Eutanásia: razões para um referendo
A realização de um referendo sobre o projeto de lei de despenalização da eutanásia é necessária para os portugueses se pronunciarem sobre a possibilidade de se verificar entre nós um retrocesso civilizacional muito grave.
Importa rejeitar uma visão binária e maniqueísta dos que querem apresentar a eutanásia como a única solução boa para evitar o grande sofrimento e conseguir uma morte que dizem digna, respeitando as suas opiniões mas rejeitando as críticas que fazem em relação a outras alternativas que não podem ser esclarecidas usando a velha tática da amálgama para desqualificar realidades diferentes.
A Lei 52/2012 de Bases dos Cuidados Paliativos e a Lei 31/2018 sobre os Direitos das Pessoas em contexto de doença avançada e em fim de vida permitem a recusa de tratamentos por vontade livre do doente mesmo que seja conhecido o risco de morrer mais cedo, bem como a sua suspensão. É proscrita a distanásia ou obstinação terapêutica que é o recurso a tratamentos inúteis ou ineficazes para o doente. Foi criada na Lei uma Rede Nacional de Cuidados Paliativos que inclui tudo o que possa dar apoio ao doente e eliminar o sofrimento, controlando qualquer dor insuportável, até à sedação progressiva ainda que por virtude do duplo efeito dela possa resultar a sua morte. A Lei prevê ainda uma sedação permanente para os casos de prognóstico vital breve. Este ponto parece inspirado na lei francesa de 2016 aprovada por uma maioria socialista no mandato do Presidente Hollande que introduziu a sedação profunda e continua que "provoca uma alteração da consciência mantida até à morte quando o doente está atingido por afeção grave, incurável, com prognóstico de vida comprometido a curto prazo tendo um sofrimento refratário aos tratamentos". Pode ser mantida no domicílio do doente.
○ ○ ○ ○ ○ ○ ○
> TAREFA
Do texto sobre o referendo da eutanásia, cite, por favor, tudo o que vai desde "Importa rejeitar uma" até "desqualificar realidades diferentes.", sem qualquer alteração.

> INFORMAÇÃO EXTRAÍDA
○ ○ ○ ○ ○ ○ ○
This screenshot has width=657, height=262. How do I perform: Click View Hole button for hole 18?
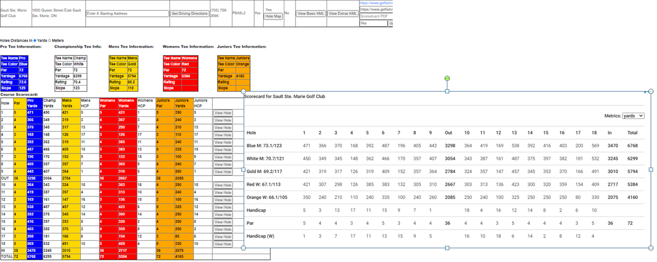(223, 244)
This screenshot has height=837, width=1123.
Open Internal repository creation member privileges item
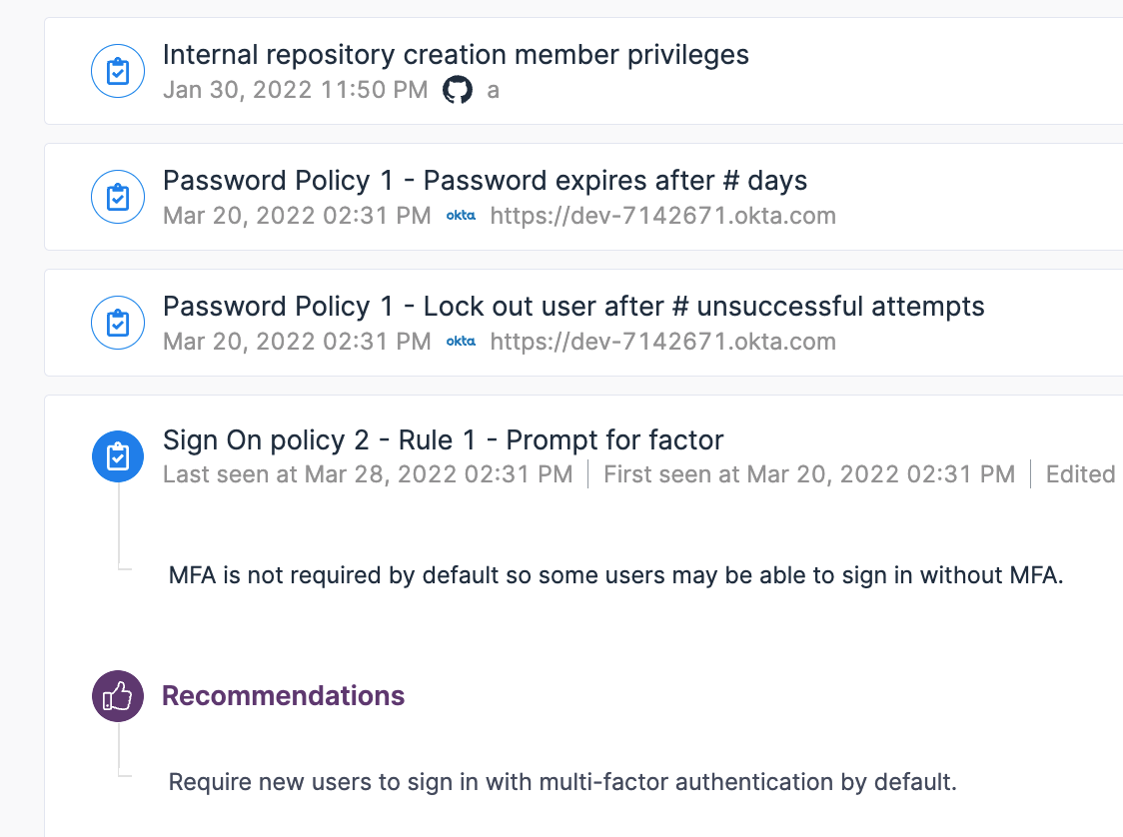click(x=456, y=55)
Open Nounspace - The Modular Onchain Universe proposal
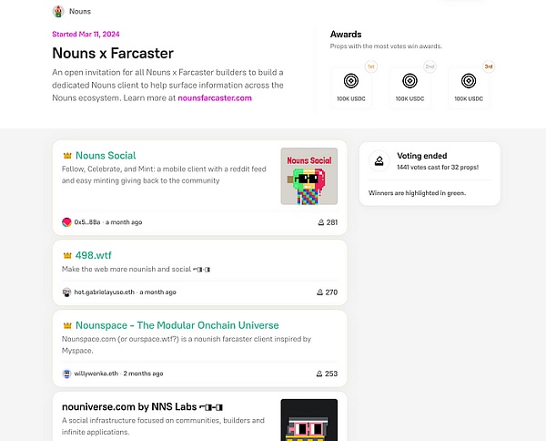Image resolution: width=546 pixels, height=441 pixels. (177, 325)
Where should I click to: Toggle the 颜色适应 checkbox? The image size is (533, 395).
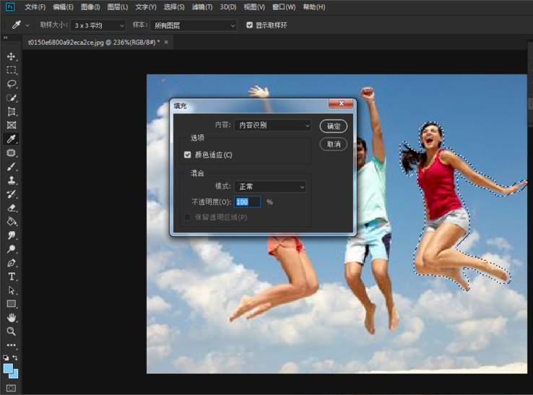coord(188,155)
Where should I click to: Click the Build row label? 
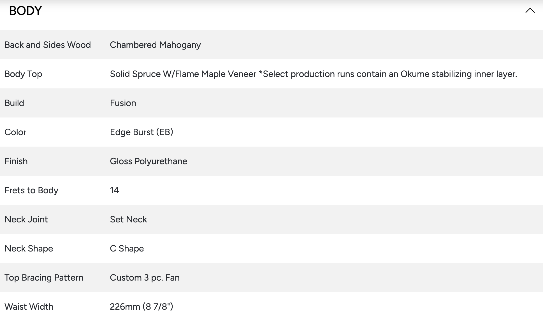click(x=14, y=103)
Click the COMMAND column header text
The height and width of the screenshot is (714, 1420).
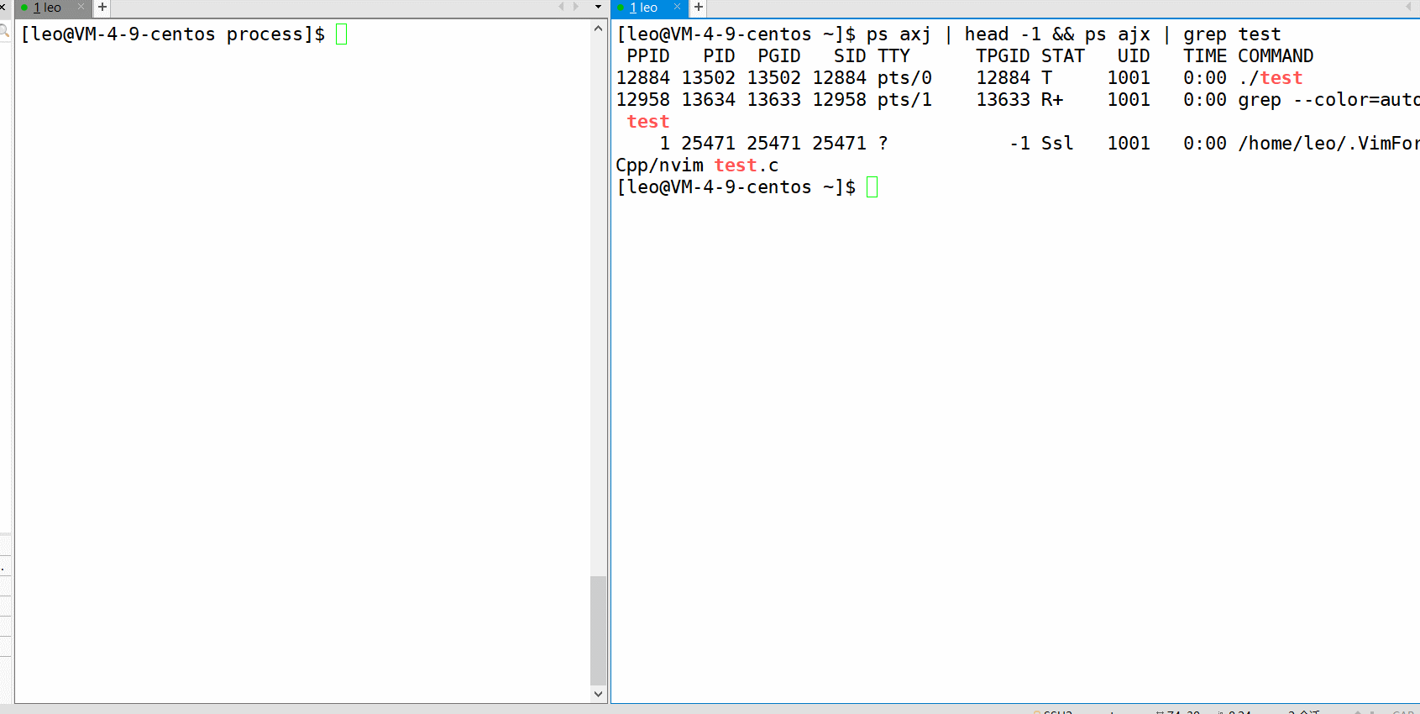[1275, 56]
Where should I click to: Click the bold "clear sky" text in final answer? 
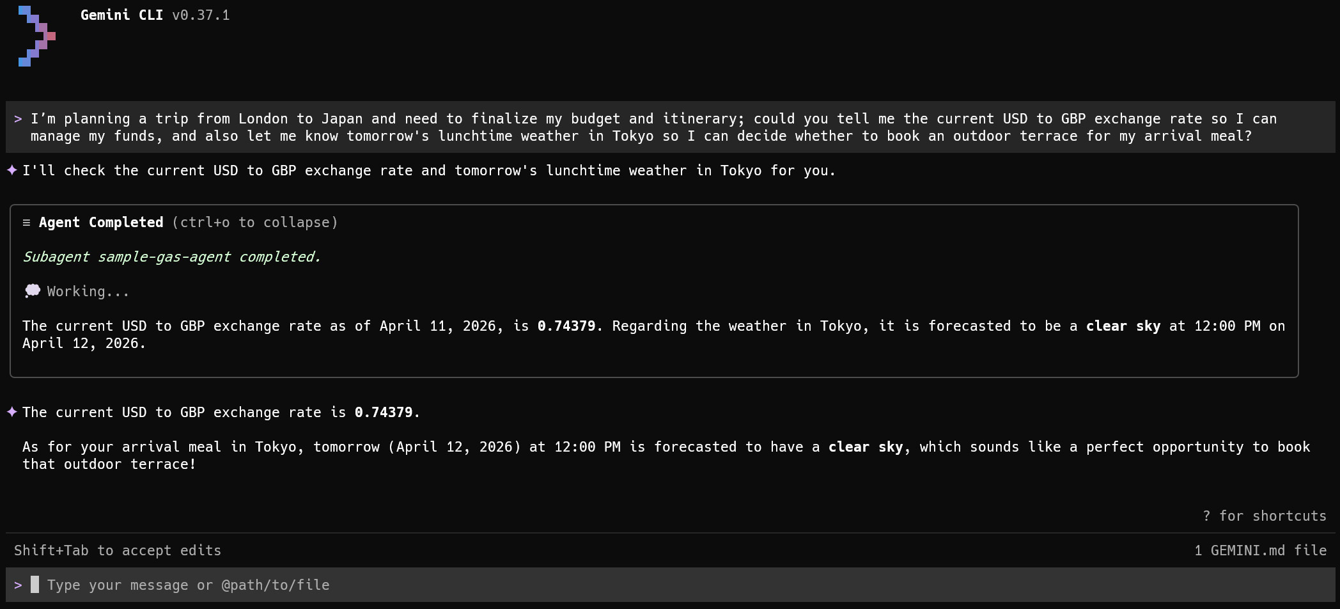(x=866, y=447)
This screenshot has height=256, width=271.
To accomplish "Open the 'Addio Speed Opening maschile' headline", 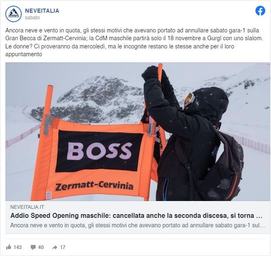I will coord(137,216).
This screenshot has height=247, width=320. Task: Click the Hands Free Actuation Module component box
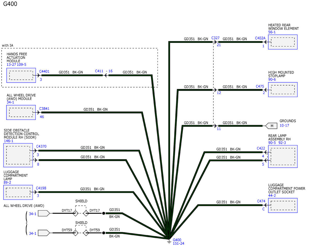(21, 75)
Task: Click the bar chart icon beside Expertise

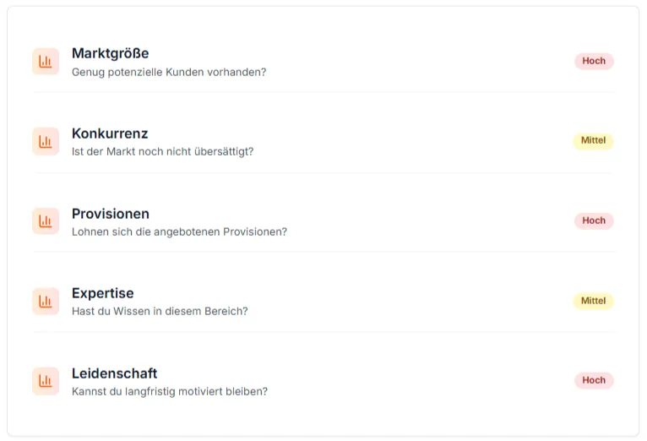Action: point(46,302)
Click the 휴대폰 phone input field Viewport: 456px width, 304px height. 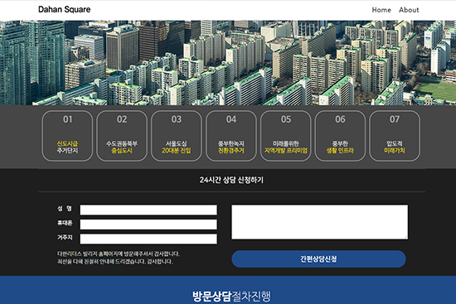point(148,224)
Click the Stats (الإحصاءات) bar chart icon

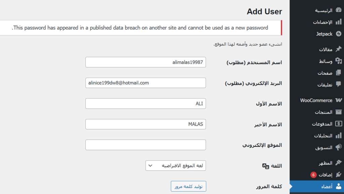[338, 22]
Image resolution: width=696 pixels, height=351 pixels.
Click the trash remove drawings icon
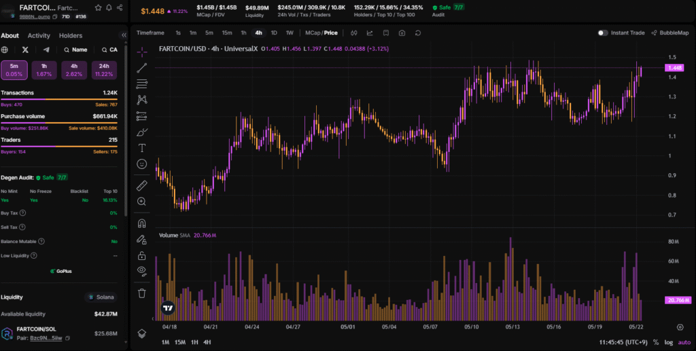(x=141, y=293)
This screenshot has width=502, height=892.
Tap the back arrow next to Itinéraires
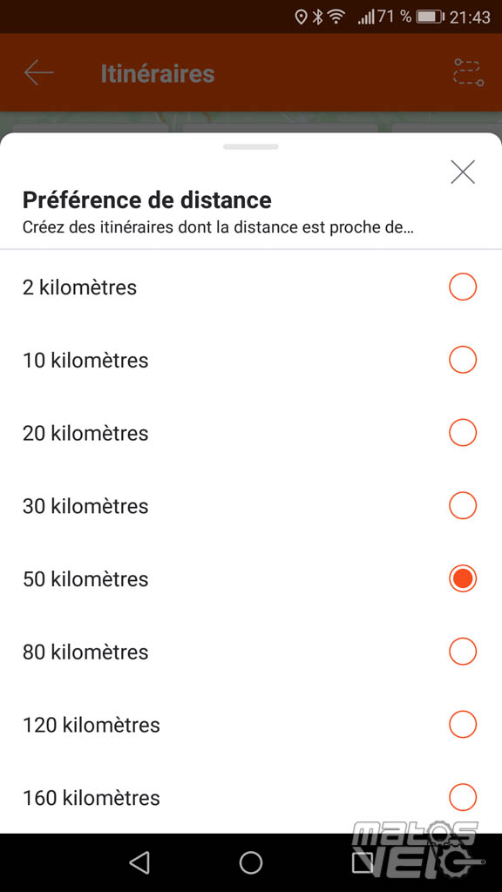[x=38, y=73]
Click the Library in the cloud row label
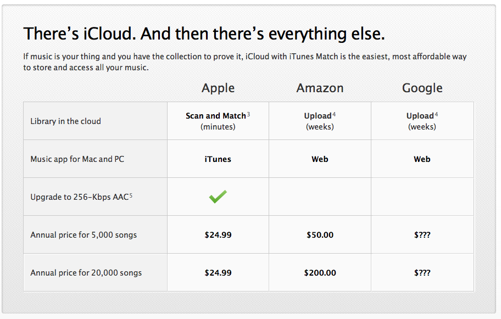 [x=65, y=121]
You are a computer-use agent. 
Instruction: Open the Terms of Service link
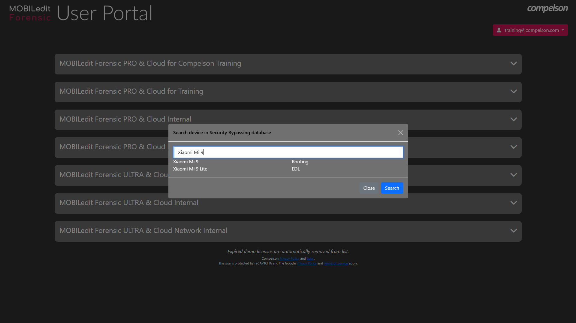coord(336,264)

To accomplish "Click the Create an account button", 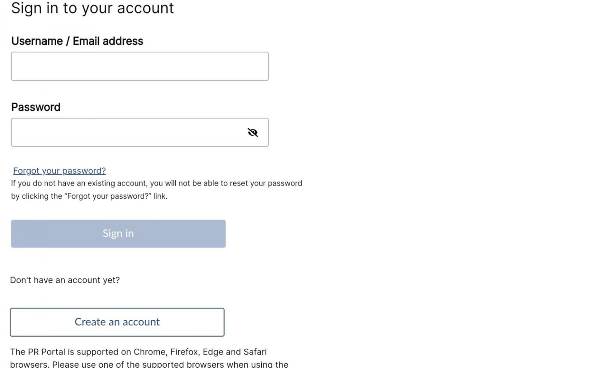I will [x=117, y=322].
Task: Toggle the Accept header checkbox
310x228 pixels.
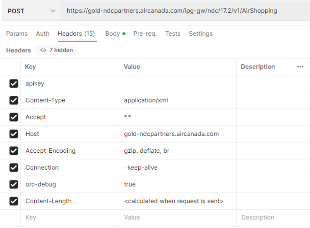Action: 14,117
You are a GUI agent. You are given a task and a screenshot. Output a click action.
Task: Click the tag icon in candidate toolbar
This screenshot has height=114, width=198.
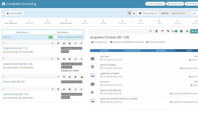168,31
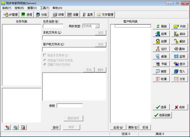Screen dimensions: 190x137
Task: Click the 刷新 refresh button
Action: (162, 27)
○ ○ ○ ○ ○ ○ ○
> RESPOSTA
Importa rejeitar uma visão binária e maniqueísta dos que querem apresentar a eutanásia como a única solução boa para evitar o grande sofrimento e conseguir uma morte que dizem digna, respeitando as suas opiniões mas rejeitando as críticas que fazem em relação a outras alternativas que não podem ser esclarecidas usando a velha tática da amálgama para desqualificar realidades diferentes.